** Raw data follows **

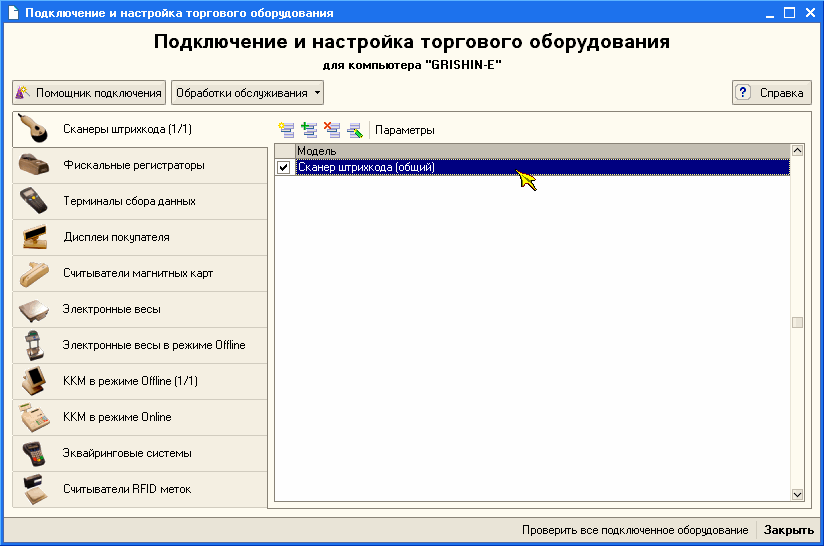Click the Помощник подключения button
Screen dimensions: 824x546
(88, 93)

** End of Raw data **
** Raw data follows **

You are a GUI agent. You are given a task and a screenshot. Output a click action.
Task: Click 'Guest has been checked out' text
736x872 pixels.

** End of Raw data **

→ **Goal of the exercise**:
All that is wanted is an exact copy of the lines above from the one with "You are a GUI" through the one with "736x872 pixels.", with both ends included.

→ **Response to this exercise**:
You are a GUI agent. You are given a task and a screenshot. Output a click action.
Task: Click 'Guest has been checked out' text
736x872 pixels.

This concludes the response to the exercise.